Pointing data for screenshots
__________

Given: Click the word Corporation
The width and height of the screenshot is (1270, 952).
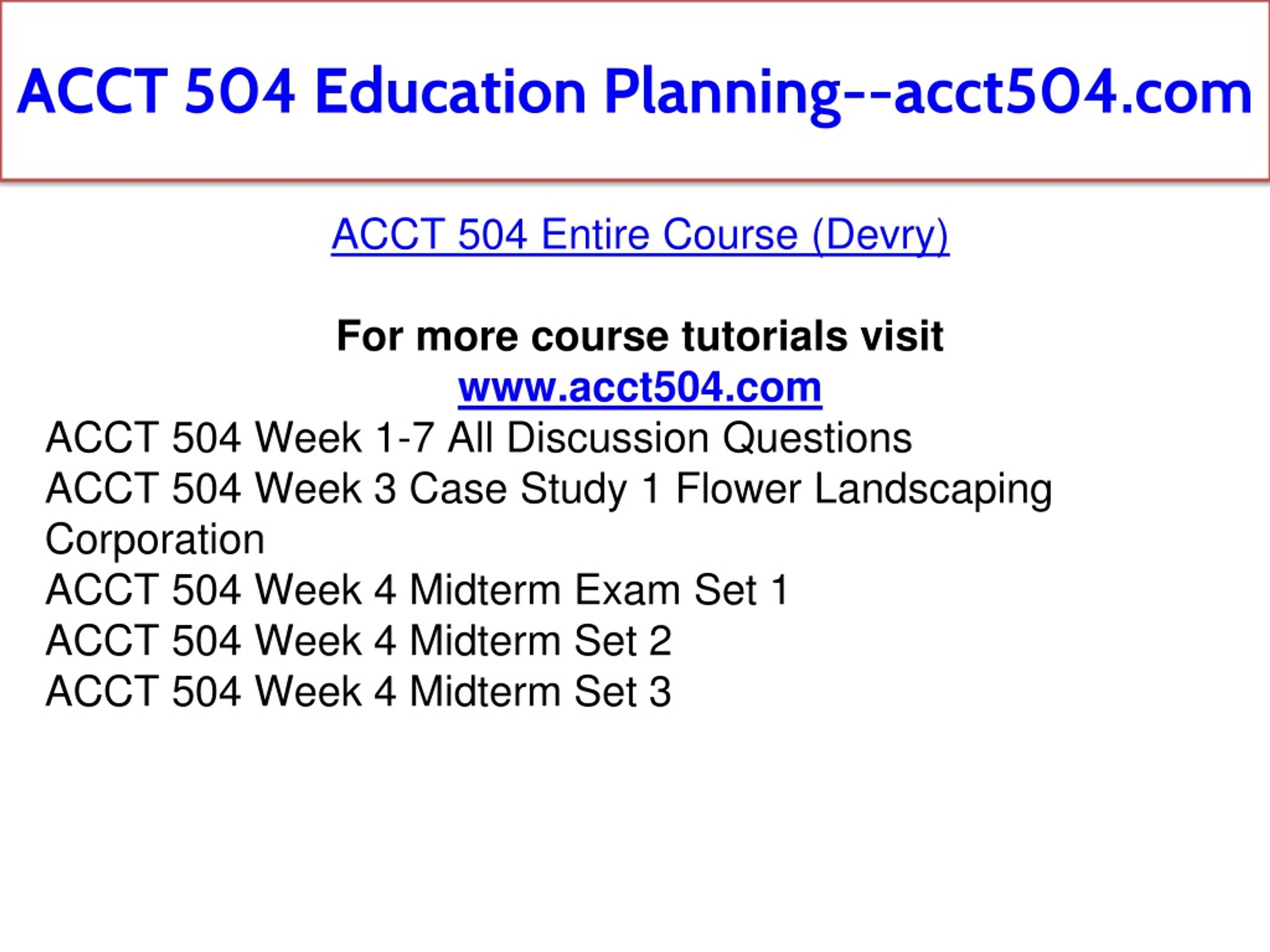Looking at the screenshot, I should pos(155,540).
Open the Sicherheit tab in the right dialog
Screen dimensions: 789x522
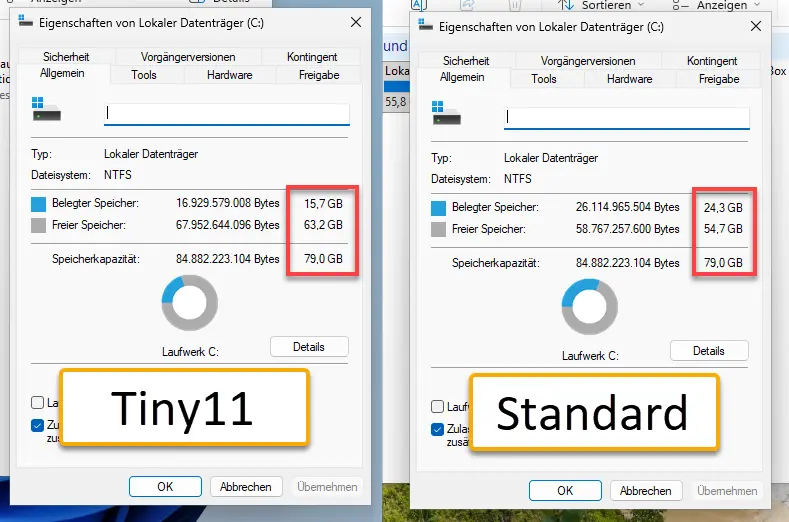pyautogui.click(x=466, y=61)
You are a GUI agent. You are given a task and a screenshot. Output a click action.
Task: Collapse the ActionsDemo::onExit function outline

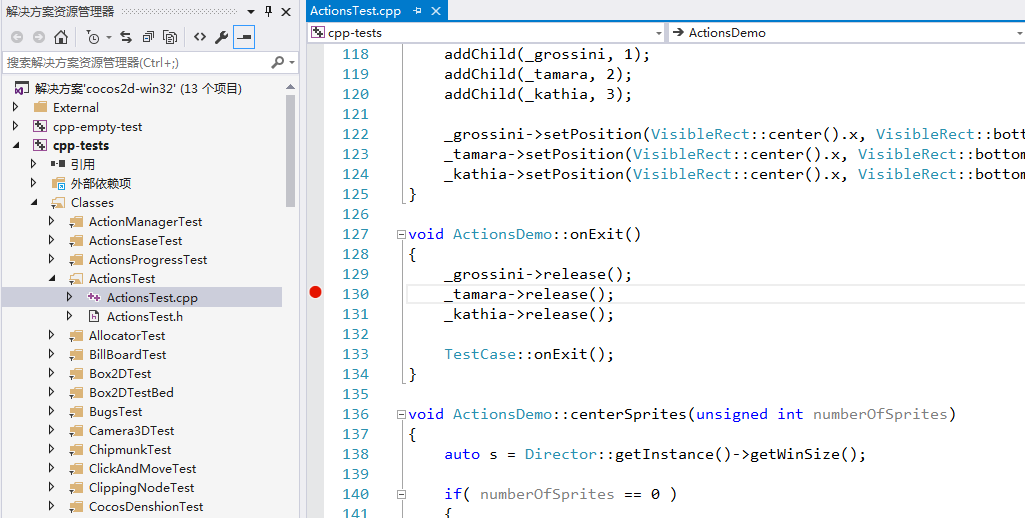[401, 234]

__________

§ Problem description: Set down the lines of the material above verbatim, leaving out the pictures.

§ Finished answer:
Given: Click the word Corporation
The width and height of the screenshot is (1270, 952).
Looking at the screenshot, I should pos(155,540).
Open the Sicherheit tab in the right dialog
Screen dimensions: 789x522
pyautogui.click(x=466, y=61)
You are a GUI agent. You are given a task and a screenshot. Output a click action.
Task: Collapse the ActionsDemo::onExit function outline

[401, 234]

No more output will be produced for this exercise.